Some of that 200 MB is taken up by the kernels, initial ramdisks, etc.
your system has installed. You could remove extra kernels to make
more space; each set of files takes up somewhere in the neighborhood
of 8-10 MB, I believe. Then you could try preupgrade. If you tend to
keep lots of kernels that could be a problem. I thought that the
amount of data that preupgrade downloads is under 150 MB, but not
much.

If you reinstalled and chose to reuse that extended area and swap
as-is, you ended up with limited choices for resizing /boot.

This time it will be on a 400GB deathstar. Distro yet TBD, but likely ubuntu.

On the other hand, if you did a whole bunch of partition-moving voodoo
-- and I promise you it's not for the faint of heart, I've done it
myself, only after a full backup -- you *might* be able to end up with

this:
|-------|==========|===============================================|

empty swap extended partition
300 MB

Now you've got extra space and when you run the installer, you can
keep the existing partitions and write a bigger /boot as well.

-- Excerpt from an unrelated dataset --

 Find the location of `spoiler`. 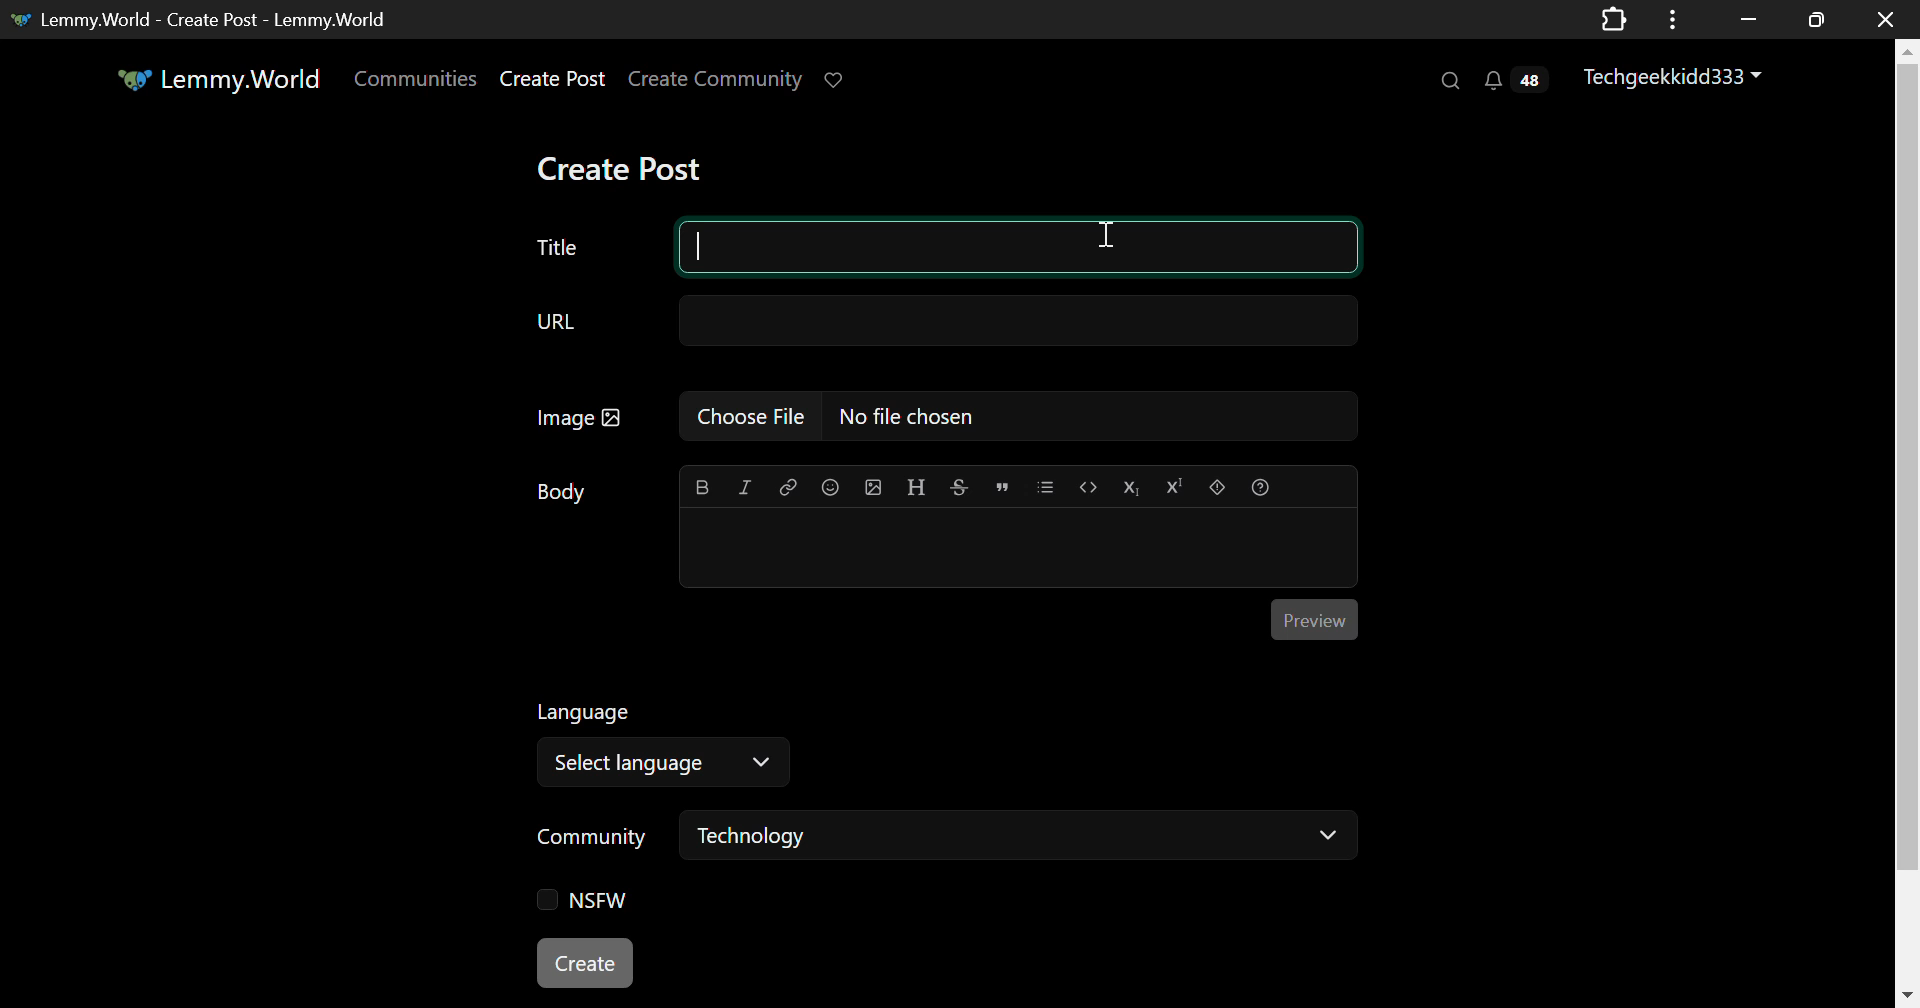

spoiler is located at coordinates (1214, 486).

And I just got finished half an hour ago, moving my complete amanda vtape
archive to a new 1TB drive, so yes, you could say I'm reasonably familiar
with such, as long as the supplied tools don't override what I want. In the
F8 case for both installs, they did, either resetting my choices to what they
wanted, or by refusing to recognize them at all.

If I was to reinstall on this drive, I'd just move the end of boot/swap border
in about a half a gig.

Really, in the interest of time and hair-pulling, in these cases I
simply tend to back up data and reinstall, setting up the partitions
in a more useful way for future-proofing. Right now, I'd go for about
250-300 MB for /boot to ensure that future preupgrades fly without a
hitch.

And all you have to do is get past the 199meg limit for /boot that the F8
installer insisted on. Use fdisk to set it up bigger, and the installer
would not recognize it.

--
Cheers, Gene
"There are four boxes to be used in defense of liberty:
soap, ballot, jury, and ammo. Please use in that order."
-Ed Howdershelt (Author)
Some scholars are like donkeys, they merely carry a lot of books.